### TEXT PASSAGE
The trillions of microbes in the human gut microbiome have very close connections to our health. While gastrointestinal disorders like inflammatory bowel disease have been linked to disruptions in the gut microbiome, other conditions ranging from autism to cancer to neurodgeneration have also been associated with the gut microbiome. To tease apart the relationships between specific diseases and certain microbes, however, careful and accurate assessments of the gut microbiome will be required. This is often done by collecting fecal samples and isolating the microbial DNA within; that DNA is then sequenced and compared to known sequences to identify the microbes in the sample.
There are some problems with this method, however. Some researchers have argued that fecal samples do not present an accurate picture of the gut microbiome. In many studies, this work is also often done with mouse models, which cannot perfectly replicate conditions in the human body. While there are many microbes in the gut, human DNA is still also far more plentiful than microbial DNA. It's been suggested that intestinal tissue contains about 99.99 percent host DNA, and only 0.01 percent microbial DNA.
Now, scientists have developed a new method that they say will provide a far more accurate picture of the human gut microbiome. The work has been reported in Nature Methods.
The technique is called the microbial enrichment method (MEM), and it takes advantage of the difference in sizes between host and microbial cells, which are about ten times smaller than mammalian cells. Most of those host cells can be eliminated with 'bead beating,' in which the samples are shaken with beads that are about a millimeter in size. This breaks the mammalian cells apart, and leaves microbial cells intact, explained first study author Natalie Wu-Woods, a graduate student in bioengineering at the Caltech laboratory of Rustem Ismagilov, a Professor of Chemistry and Chemical Engineering, among other appointments. Enzymes are then added to get rid of the remnants of those lysed cells.
MEM was compared to other selective lysis tools in this study. Various methods were applied to four types of samples. This showed that MEM was as good or better than other methods at removing host cells while preserving the microbiomes of mucosal samples, saliva, and fecal samples. MEM was far better than other methods when it came to solid tissue samples.
When MEM was applied to human samples, the researchers were able to remove most host cells, and perform an analysis that revealed dozens of genomes from bacteria that were present at very low levels.
Wu-Woods is hopeful that the additional genetic knowledge could also provide researchers with new information about how these bacteria function.

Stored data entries
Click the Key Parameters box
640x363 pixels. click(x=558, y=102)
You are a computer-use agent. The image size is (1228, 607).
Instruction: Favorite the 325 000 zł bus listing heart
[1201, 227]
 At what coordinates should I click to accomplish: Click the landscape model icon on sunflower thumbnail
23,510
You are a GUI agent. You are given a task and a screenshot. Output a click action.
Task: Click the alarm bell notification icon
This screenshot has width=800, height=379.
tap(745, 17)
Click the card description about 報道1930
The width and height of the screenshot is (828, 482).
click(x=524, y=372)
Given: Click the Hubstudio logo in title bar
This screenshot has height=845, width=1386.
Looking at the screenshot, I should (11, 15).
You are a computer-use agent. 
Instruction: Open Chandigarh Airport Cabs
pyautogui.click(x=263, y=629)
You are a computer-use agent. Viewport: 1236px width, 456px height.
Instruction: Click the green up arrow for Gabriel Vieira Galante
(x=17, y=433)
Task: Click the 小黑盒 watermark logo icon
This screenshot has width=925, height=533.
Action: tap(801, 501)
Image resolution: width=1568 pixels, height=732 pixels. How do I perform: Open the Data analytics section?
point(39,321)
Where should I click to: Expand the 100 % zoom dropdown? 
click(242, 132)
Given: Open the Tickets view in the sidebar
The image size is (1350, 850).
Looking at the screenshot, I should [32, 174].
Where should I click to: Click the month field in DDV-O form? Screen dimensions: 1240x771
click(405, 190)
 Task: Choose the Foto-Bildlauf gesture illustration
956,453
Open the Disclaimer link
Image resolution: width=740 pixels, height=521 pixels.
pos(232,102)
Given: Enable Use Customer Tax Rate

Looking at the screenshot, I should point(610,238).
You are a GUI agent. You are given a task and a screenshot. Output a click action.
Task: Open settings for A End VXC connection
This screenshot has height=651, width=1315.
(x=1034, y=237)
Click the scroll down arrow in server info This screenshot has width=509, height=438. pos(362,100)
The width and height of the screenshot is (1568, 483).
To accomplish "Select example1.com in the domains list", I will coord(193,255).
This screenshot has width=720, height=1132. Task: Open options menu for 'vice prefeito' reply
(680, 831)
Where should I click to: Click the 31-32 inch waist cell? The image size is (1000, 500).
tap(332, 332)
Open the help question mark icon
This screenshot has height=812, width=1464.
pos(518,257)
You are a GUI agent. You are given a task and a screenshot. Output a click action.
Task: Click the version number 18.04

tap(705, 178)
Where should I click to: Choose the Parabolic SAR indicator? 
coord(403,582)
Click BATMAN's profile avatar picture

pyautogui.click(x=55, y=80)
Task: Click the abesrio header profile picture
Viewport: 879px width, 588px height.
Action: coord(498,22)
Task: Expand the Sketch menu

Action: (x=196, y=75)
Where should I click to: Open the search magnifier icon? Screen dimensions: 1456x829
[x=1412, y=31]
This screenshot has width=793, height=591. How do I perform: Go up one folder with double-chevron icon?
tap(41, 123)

### ACTIONS TO TAKE
1 > Reproduce the part of the gut microbiome article between "MEM was compared" and "very low levels.", inclusive.
2 > Decide whether each statement agrees with the gut microbiome article, answering yes or no and quoting the words that settle it: (a) Microbial cells are about ten times smaller than mammalian cells. (b) The beads used in bead beating are about a centimeter in size. (c) MEM did worse than other methods on solid tissue samples.

### TASK RESPONSES
1 >
MEM was compared to other selective lysis tools in this study. Various methods were applied to four types of samples. This showed that MEM was as good or better than other methods at removing host cells while preserving the microbiomes of mucosal samples, saliva, and fecal samples. MEM was far better than other methods when it came to solid tissue samples.
When MEM was applied to human samples, the researchers were able to remove most host cells, and perform an analysis that revealed dozens of genomes from bacteria that were present at very low levels.

2 >
(a) Yes: "which are about ten times smaller than mammalian cells"
(b) No: "beads that are about a millimeter in size"
(c) No: "MEM was far better than other methods when it came to solid tissue samples"